As for frequency, examiners will expect the board or its designated committee to review the reports at least annually. More often could gain positive points as long as both the reports and the board's review of them are sound.

Evaluating Risk
This is all about risk. Evaluating risk involves some core steps that should be a part of the institution's self assessment. For example, examiners will look at what the institution did "to identify reasonably foreseeable threats and the potential damage those threats could cause" in the context of the institution and how it conducts business.

This is more than computers and automated systems. Your information security program should account for non-automated systems, such as loan files, signature cards and similar information databases. Any method of compiling, using, and storing information is covered - right down to what sits on someone's desk when they go on a break.

Risk assessment should be a part of a formal process with timelines and milestones that management can use to evaluate the status of the program. The assessment should also identify the relative sensitivity of information and compare this to the risk that the information could be misused.

This process should include responses to something actually occurring. How quickly and effectively an institution is able to respond is an important measurement of the information security program.

Risk assessment also involves making clear decisions about how much risk to accept. A program that blindly ignores the possibility that things can go wrong has a fundamental weakness. The institution should know how it plans to respond to problems.

Controlling Risk
It isn't enough to have a great plan. The program should include specific controls to prevent problems. Examiners will ask to see your controls and evaluate them.

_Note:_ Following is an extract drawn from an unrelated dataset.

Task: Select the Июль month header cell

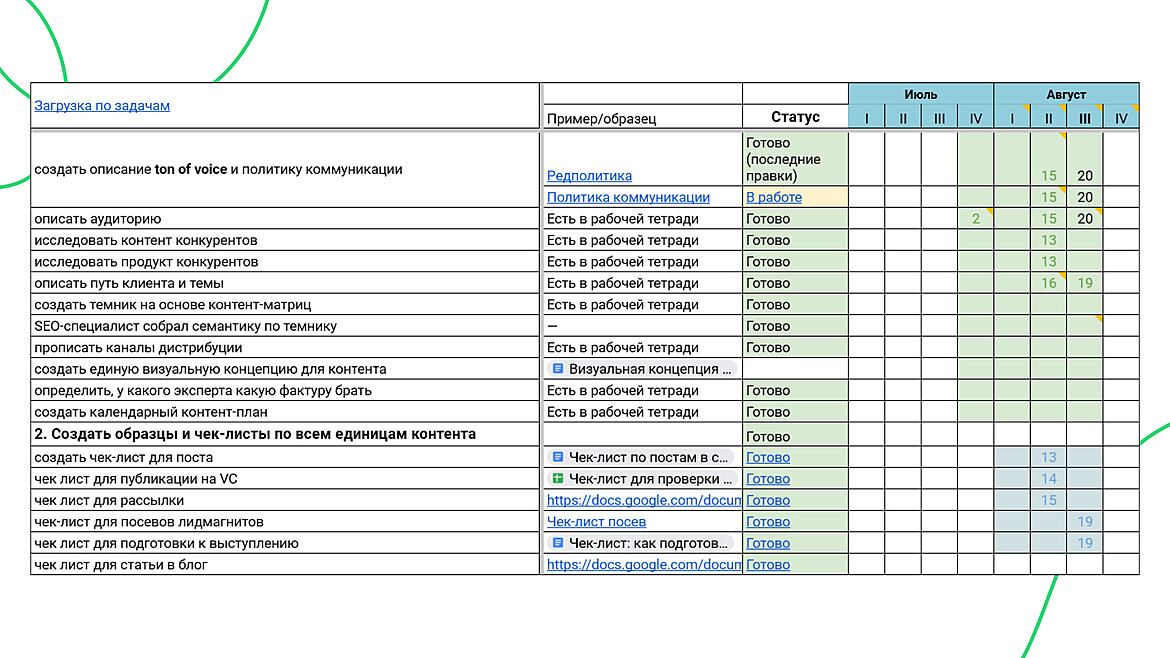Action: tap(920, 95)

Training is another topic that will be reviewed in the examination. The primary question will be whether appropriate staff knows about the procedures and controls that apply to them - including what they should not be doing (like requesting a credit report to learn more about the new person in their neighborhood.)

Risk concerns include:

access controls to information, including methods to prevent hacking and identity theft;
access restrictions at locations where information is stored;
data encryption methods;
procedures to ensure information security during system modifications or changes;
dual controls for information;
monitoring and "white knight" hacking tests;
response programs including identification of the problem, leadership of and participation in the response, and reporting of the problem and the steps taken to prevent or cure the problem; and
steps to protect information from damage or harm, including fire, flood, electrical, and system problems.

Service Providers
No information security program should overlook service providers. Your program is no better than theirs. Any information security program should consider the vendor's information security and the security of information while being transmitted.

As with Y2K, this includes tracking information sent, information returned, and how information is used by the service provider. The provider should have procedures, training, and controls to protect information.

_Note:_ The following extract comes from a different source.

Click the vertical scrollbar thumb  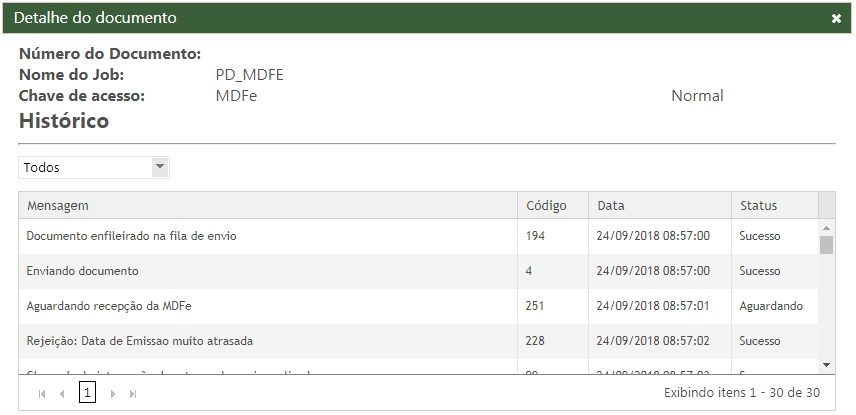point(826,246)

The contract with the vendor should provide for information security and for reports to you that enable you to evaluate that information security.

ACTION STEPS

Schedule an annual report to the board or its designated committee. This should be an automatically recurring event. If you are having problems getting the program running, schedule reports more frequently.
Audit yourself using the exam procedures to find out what your program is missing.
Put on your creative hat and think about how information can be misused. Then think about how to prevent that from happening.
Compare your privacy and information security training to the examiner's check list.
Review the status of information security with service providers. Check the contract provisions and also run a test.
Review the reports that you should be getting from the service provider and consider whether they contain what you need to know. Also consider how you can use them.
Are you ready to respond to a sudden problem that changes everything?